As I said, CultureUI is related to Windows, it can only one of the value of your preference: fr-CH, qps-ploc, en-GB, es-CR, nothing else.

If the app doesn't include one of them (or similar, fr-CH can be replaced by fr-FR is nothing is found), CultureUI will have an incorrect value.

On Oct 30, 2016, at 8:38 AM, Mauricio Díaz Orlich notifications@github.com wrote:

Sorry, but CultureInfo.CurrentUICulture is not the culture used in Windows. From the docs:

[It's] the current user interface culture used by the Resource Manager to look up culture-specific resources at run time.

I do agree that it might not always represent the language that the app is being displayed in, though. I just can remember in which cases.

My current test setup is a fr-FR OS with a en-GB language pack and the following language preferences (in order): fr-CH, qps-ploc, en-GB, es-CR. My app has the following resources: en-US (default), es, qps-ploc. When I run the app, CurrentUICulture is qps-ploc, because fr-CH is not supported by the app. If I put en-GB or es-CR at the top of the list, whichever has the higher priority will be selected.

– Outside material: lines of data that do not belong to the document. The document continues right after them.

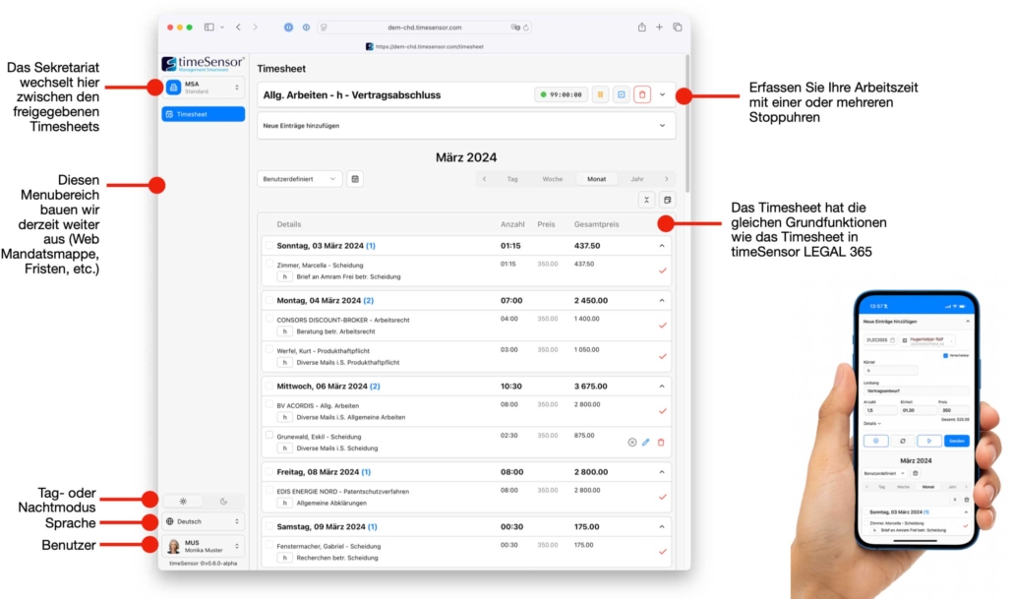Tick the CONSORS DISCOUNT-BROKER entry checkbox
Screen dimensions: 1013x599
269,319
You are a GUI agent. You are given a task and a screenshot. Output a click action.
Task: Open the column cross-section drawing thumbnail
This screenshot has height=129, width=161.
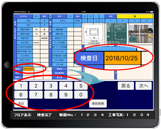tap(94, 34)
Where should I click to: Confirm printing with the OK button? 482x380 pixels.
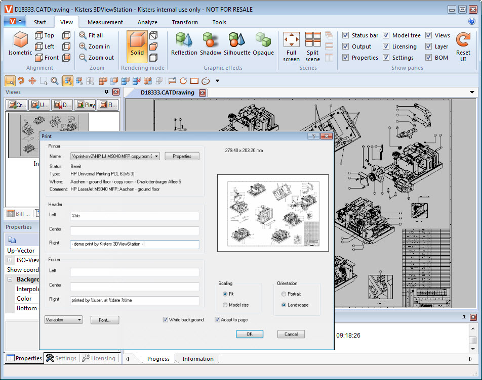[249, 334]

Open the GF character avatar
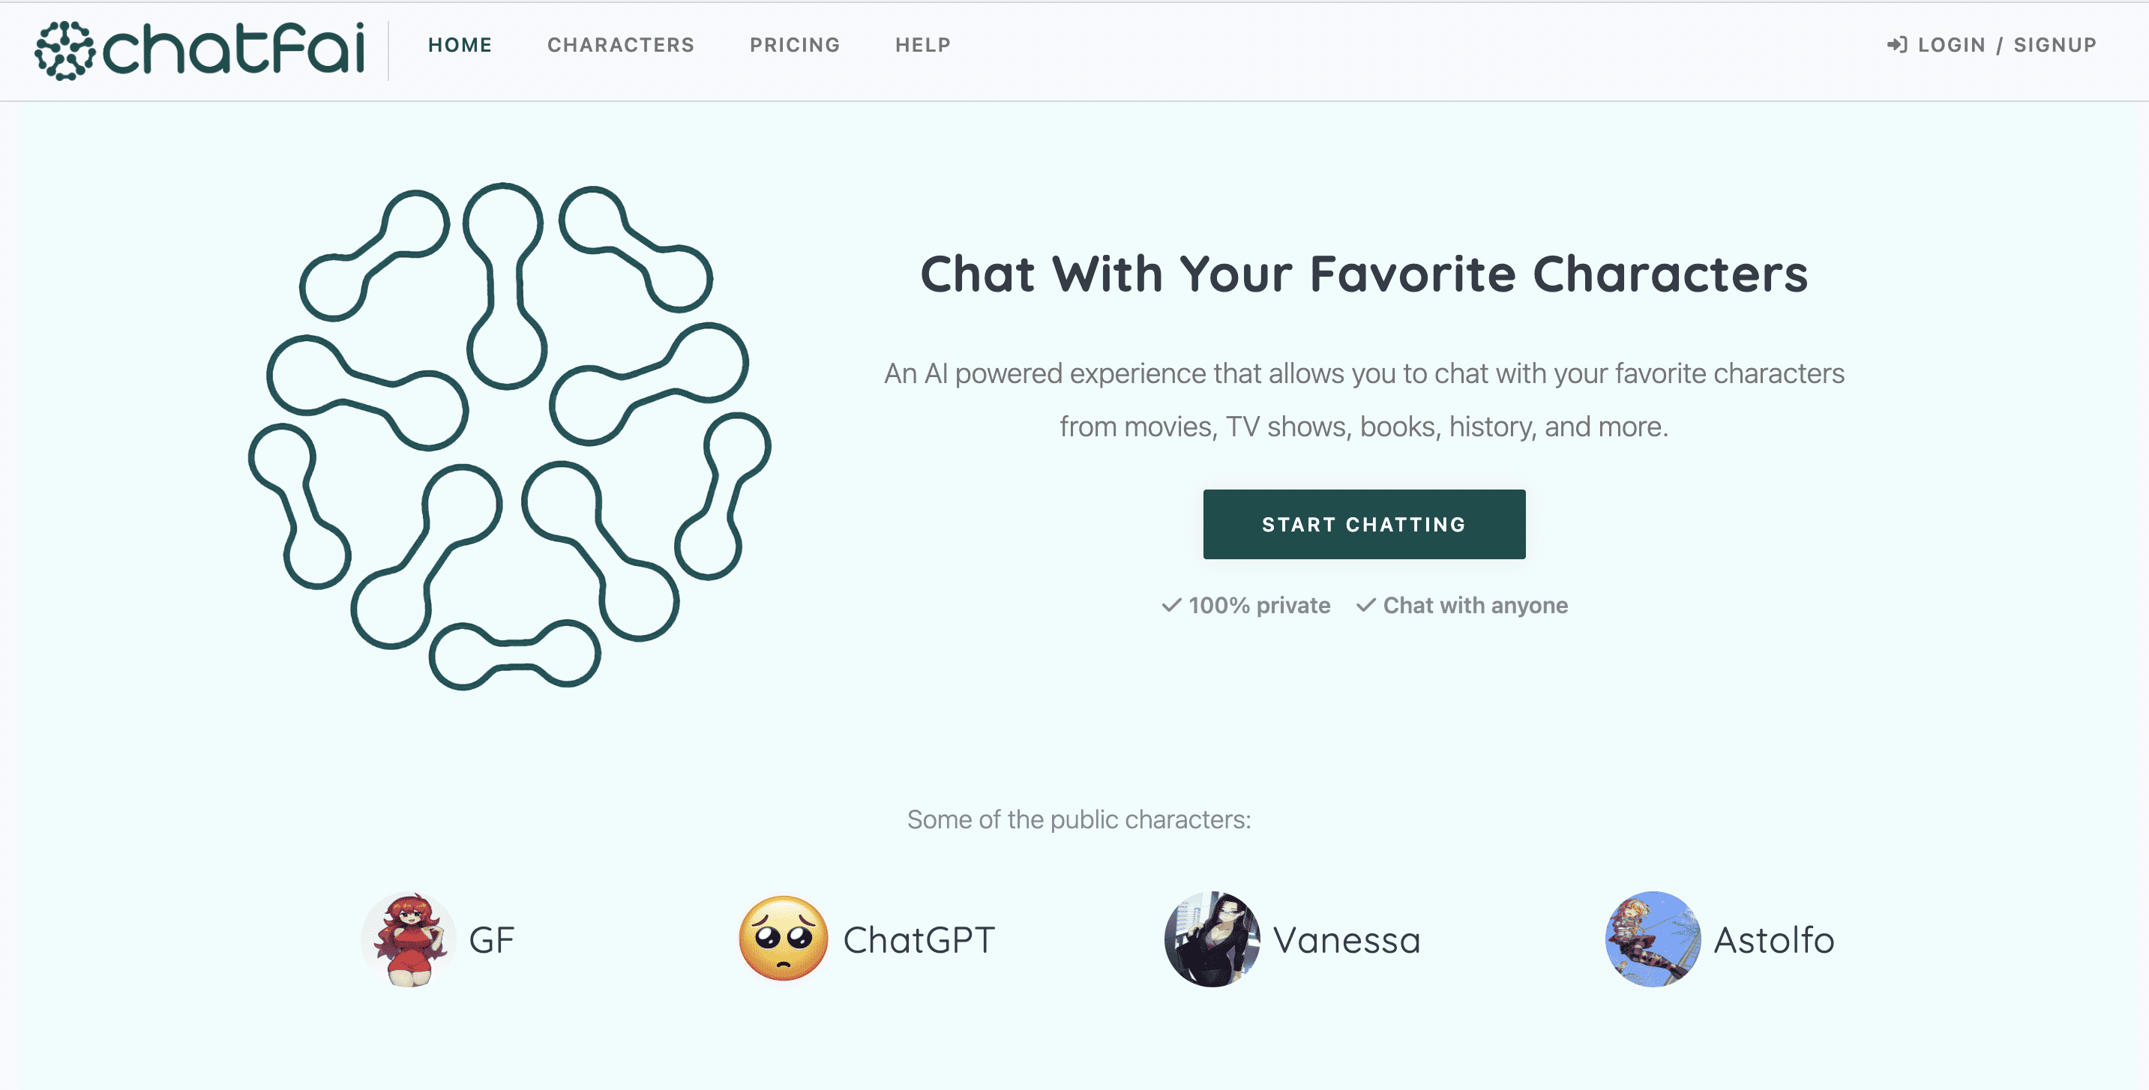pos(408,938)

So, on Windows 10 I can guarantee that using CurrentUICulture works. However, I do have a vague memory of having to use the "language in the language file" trick or something similar a few years ago when working on a Windows Phone 8 app, so maybe it is necessary to continue using this method for some of the other supported platforms... Unfortunately, I can't run the tests to confirm.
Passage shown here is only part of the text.